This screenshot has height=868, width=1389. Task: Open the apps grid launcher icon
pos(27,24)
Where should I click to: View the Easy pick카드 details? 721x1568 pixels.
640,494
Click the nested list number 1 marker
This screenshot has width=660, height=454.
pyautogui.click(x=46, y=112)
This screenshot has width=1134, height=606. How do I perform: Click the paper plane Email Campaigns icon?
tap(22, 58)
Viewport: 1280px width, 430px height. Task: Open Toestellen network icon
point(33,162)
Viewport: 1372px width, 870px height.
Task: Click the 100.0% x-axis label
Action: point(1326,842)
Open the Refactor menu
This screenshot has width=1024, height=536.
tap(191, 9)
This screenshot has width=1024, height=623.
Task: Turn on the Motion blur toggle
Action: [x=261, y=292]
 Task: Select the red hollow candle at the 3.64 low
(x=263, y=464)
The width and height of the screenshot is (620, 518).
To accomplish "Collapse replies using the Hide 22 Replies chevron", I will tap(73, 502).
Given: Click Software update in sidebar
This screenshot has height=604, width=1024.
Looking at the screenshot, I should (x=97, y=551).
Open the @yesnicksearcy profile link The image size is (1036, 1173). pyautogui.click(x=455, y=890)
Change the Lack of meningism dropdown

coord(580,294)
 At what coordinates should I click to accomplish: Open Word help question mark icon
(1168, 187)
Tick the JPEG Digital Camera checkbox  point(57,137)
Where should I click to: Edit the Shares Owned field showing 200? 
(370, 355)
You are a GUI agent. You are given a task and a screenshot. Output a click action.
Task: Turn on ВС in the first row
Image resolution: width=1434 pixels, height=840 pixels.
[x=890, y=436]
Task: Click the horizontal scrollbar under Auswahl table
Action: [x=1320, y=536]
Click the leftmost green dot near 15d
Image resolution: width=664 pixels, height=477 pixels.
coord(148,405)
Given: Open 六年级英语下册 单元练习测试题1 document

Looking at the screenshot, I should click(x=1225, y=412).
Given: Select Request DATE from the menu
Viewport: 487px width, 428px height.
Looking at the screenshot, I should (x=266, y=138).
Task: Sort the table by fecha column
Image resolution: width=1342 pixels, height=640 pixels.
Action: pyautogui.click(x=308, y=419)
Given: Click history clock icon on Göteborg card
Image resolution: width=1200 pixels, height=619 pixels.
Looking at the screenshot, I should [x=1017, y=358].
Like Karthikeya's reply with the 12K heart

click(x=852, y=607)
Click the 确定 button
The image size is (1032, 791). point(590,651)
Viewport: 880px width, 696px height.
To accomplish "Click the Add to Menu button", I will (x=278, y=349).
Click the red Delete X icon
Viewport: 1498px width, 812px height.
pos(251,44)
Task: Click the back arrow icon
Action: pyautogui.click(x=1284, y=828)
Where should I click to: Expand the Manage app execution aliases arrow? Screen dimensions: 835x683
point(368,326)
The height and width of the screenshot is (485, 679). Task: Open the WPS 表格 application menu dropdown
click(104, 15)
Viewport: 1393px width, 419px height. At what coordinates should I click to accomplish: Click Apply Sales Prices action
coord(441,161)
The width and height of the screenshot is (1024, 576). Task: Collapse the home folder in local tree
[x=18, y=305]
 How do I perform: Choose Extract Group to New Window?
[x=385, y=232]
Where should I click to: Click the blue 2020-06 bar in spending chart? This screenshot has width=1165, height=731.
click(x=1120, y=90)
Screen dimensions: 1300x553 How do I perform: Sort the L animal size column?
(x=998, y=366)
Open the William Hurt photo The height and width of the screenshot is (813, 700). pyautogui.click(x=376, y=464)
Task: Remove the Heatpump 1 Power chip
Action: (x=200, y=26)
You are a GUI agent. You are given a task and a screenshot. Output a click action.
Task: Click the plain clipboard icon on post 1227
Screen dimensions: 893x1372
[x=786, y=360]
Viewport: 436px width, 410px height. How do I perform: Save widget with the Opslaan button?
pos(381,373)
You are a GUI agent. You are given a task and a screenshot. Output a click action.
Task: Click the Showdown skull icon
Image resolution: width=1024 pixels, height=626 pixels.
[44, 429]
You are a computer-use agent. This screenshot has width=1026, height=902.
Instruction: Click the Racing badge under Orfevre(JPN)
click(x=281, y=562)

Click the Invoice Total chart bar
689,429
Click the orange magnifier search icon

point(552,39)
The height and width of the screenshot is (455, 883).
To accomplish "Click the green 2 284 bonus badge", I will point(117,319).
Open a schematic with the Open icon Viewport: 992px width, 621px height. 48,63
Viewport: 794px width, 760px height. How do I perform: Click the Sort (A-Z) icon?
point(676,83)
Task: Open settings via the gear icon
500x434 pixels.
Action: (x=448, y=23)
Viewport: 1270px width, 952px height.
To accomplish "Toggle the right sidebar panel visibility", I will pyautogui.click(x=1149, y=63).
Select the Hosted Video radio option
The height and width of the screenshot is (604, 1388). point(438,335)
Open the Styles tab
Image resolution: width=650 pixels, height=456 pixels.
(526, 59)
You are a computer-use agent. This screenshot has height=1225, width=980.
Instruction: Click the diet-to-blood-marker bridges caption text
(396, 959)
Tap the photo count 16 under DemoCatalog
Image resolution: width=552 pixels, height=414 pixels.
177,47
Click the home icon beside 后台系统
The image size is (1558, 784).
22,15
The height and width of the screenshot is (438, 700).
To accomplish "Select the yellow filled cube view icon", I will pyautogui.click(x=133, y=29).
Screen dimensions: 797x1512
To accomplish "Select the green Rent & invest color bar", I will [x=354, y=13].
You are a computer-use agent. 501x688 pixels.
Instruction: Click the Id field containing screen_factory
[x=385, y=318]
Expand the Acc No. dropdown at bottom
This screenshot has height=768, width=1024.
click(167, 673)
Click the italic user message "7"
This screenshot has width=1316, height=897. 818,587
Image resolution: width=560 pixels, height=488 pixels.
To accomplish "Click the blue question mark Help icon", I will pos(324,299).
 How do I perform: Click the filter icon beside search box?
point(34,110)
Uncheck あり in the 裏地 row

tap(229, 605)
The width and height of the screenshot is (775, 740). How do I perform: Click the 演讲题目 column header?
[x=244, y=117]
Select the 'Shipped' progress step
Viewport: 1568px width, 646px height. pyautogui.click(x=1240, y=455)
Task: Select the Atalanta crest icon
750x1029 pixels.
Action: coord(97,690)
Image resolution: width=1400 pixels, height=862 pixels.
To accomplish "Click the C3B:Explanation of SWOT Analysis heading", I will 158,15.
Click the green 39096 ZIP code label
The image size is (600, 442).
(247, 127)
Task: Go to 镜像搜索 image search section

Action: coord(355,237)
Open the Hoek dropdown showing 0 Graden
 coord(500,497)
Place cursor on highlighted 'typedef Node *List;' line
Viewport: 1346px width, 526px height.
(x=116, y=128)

» Task requirements
Could you retype the entire listing exactly?

» Answer to this task
This screenshot has height=868, width=1389. Task: Open the apps grid launcher icon
pos(27,24)
Where should I click to: View the Easy pick카드 details? 721x1568 pixels.
640,494
Click the nested list number 1 marker
This screenshot has width=660, height=454.
pyautogui.click(x=46, y=112)
This screenshot has width=1134, height=606. How do I perform: Click the paper plane Email Campaigns icon?
tap(22, 58)
Viewport: 1280px width, 430px height. Task: Open Toestellen network icon
point(33,162)
Viewport: 1372px width, 870px height.
Task: Click the 100.0% x-axis label
Action: point(1326,842)
Open the Refactor menu
This screenshot has width=1024, height=536.
tap(191, 9)
This screenshot has width=1024, height=623.
Task: Turn on the Motion blur toggle
Action: [x=261, y=292]
 Task: Select the red hollow candle at the 3.64 low
(x=263, y=464)
The width and height of the screenshot is (620, 518).
To accomplish "Collapse replies using the Hide 22 Replies chevron", I will tap(73, 502).
Given: Click Software update in sidebar
This screenshot has height=604, width=1024.
Looking at the screenshot, I should (x=97, y=551).
Open the @yesnicksearcy profile link The image size is (1036, 1173). pyautogui.click(x=455, y=890)
Change the Lack of meningism dropdown

coord(580,294)
 At what coordinates should I click to accomplish: Open Word help question mark icon
(1168, 187)
Tick the JPEG Digital Camera checkbox  point(57,137)
Where should I click to: Edit the Shares Owned field showing 200? 
(370, 355)
You are a GUI agent. You are given a task and a screenshot. Output a click action.
Task: Turn on ВС in the first row
Image resolution: width=1434 pixels, height=840 pixels.
[x=890, y=436]
Task: Click the horizontal scrollbar under Auswahl table
Action: [x=1320, y=536]
Click the leftmost green dot near 15d
Image resolution: width=664 pixels, height=477 pixels.
coord(148,405)
Given: Open 六年级英语下册 单元练习测试题1 document

Looking at the screenshot, I should click(x=1225, y=412).
Given: Select Request DATE from the menu
Viewport: 487px width, 428px height.
Looking at the screenshot, I should (x=266, y=138).
Task: Sort the table by fecha column
Image resolution: width=1342 pixels, height=640 pixels.
Action: pyautogui.click(x=308, y=419)
Given: Click history clock icon on Göteborg card
Image resolution: width=1200 pixels, height=619 pixels.
Looking at the screenshot, I should [x=1017, y=358].
Like Karthikeya's reply with the 12K heart

click(x=852, y=607)
Click the 确定 button
The image size is (1032, 791). point(590,651)
Viewport: 880px width, 696px height.
To accomplish "Click the Add to Menu button", I will (x=278, y=349).
Click the red Delete X icon
Viewport: 1498px width, 812px height.
pos(251,44)
Task: Click the back arrow icon
Action: pyautogui.click(x=1284, y=828)
Where should I click to: Expand the Manage app execution aliases arrow? Screen dimensions: 835x683
point(368,326)
The height and width of the screenshot is (485, 679). Task: Open the WPS 表格 application menu dropdown
click(104, 15)
Viewport: 1393px width, 419px height. At what coordinates should I click to accomplish: Click Apply Sales Prices action
coord(441,161)
The width and height of the screenshot is (1024, 576). Task: Collapse the home folder in local tree
[x=18, y=305]
 How do I perform: Choose Extract Group to New Window?
[x=385, y=232]
Where should I click to: Click the blue 2020-06 bar in spending chart? This screenshot has width=1165, height=731.
click(x=1120, y=90)
Screen dimensions: 1300x553 How do I perform: Sort the L animal size column?
(x=998, y=366)
Open the William Hurt photo The height and width of the screenshot is (813, 700). pyautogui.click(x=376, y=464)
Task: Remove the Heatpump 1 Power chip
Action: (x=200, y=26)
You are a GUI agent. You are given a task and a screenshot. Output a click action.
Task: Click the plain clipboard icon on post 1227
Screen dimensions: 893x1372
[x=786, y=360]
Viewport: 436px width, 410px height. How do I perform: Save widget with the Opslaan button?
pos(381,373)
You are a GUI agent. You are given a task and a screenshot. Output a click action.
Task: Click the Showdown skull icon
Image resolution: width=1024 pixels, height=626 pixels.
[44, 429]
You are a computer-use agent. This screenshot has width=1026, height=902.
Instruction: Click the Racing badge under Orfevre(JPN)
click(x=281, y=562)

Click the Invoice Total chart bar
689,429
Click the orange magnifier search icon

point(552,39)
The height and width of the screenshot is (455, 883).
To accomplish "Click the green 2 284 bonus badge", I will point(117,319).
Open a schematic with the Open icon Viewport: 992px width, 621px height. 48,63
Viewport: 794px width, 760px height. How do I perform: Click the Sort (A-Z) icon?
point(676,83)
Task: Open settings via the gear icon
500x434 pixels.
Action: (x=448, y=23)
Viewport: 1270px width, 952px height.
To accomplish "Toggle the right sidebar panel visibility", I will pyautogui.click(x=1149, y=63).
Select the Hosted Video radio option
The height and width of the screenshot is (604, 1388). point(438,335)
Open the Styles tab
Image resolution: width=650 pixels, height=456 pixels.
(526, 59)
You are a computer-use agent. This screenshot has height=1225, width=980.
Instruction: Click the diet-to-blood-marker bridges caption text
(396, 959)
Tap the photo count 16 under DemoCatalog
Image resolution: width=552 pixels, height=414 pixels.
177,47
Click the home icon beside 后台系统
The image size is (1558, 784).
22,15
The height and width of the screenshot is (438, 700).
To accomplish "Select the yellow filled cube view icon", I will pyautogui.click(x=133, y=29).
Screen dimensions: 797x1512
To accomplish "Select the green Rent & invest color bar", I will [x=354, y=13].
You are a computer-use agent. 501x688 pixels.
Instruction: Click the Id field containing screen_factory
[x=385, y=318]
Expand the Acc No. dropdown at bottom
This screenshot has height=768, width=1024.
click(167, 673)
Click the italic user message "7"
This screenshot has width=1316, height=897. 818,587
Image resolution: width=560 pixels, height=488 pixels.
To accomplish "Click the blue question mark Help icon", I will pos(324,299).
 How do I perform: Click the filter icon beside search box?
point(34,110)
Uncheck あり in the 裏地 row

tap(229, 605)
The width and height of the screenshot is (775, 740). How do I perform: Click the 演讲题目 column header?
[x=244, y=117]
Select the 'Shipped' progress step
Viewport: 1568px width, 646px height. pyautogui.click(x=1240, y=455)
Task: Select the Atalanta crest icon
750x1029 pixels.
Action: coord(97,690)
Image resolution: width=1400 pixels, height=862 pixels.
To accomplish "Click the C3B:Explanation of SWOT Analysis heading", I will 158,15.
Click the green 39096 ZIP code label
The image size is (600, 442).
(247, 127)
Task: Go to 镜像搜索 image search section

Action: coord(355,237)
Open the Hoek dropdown showing 0 Graden
 coord(500,497)
Place cursor on highlighted 'typedef Node *List;' line
Viewport: 1346px width, 526px height.
(x=116, y=128)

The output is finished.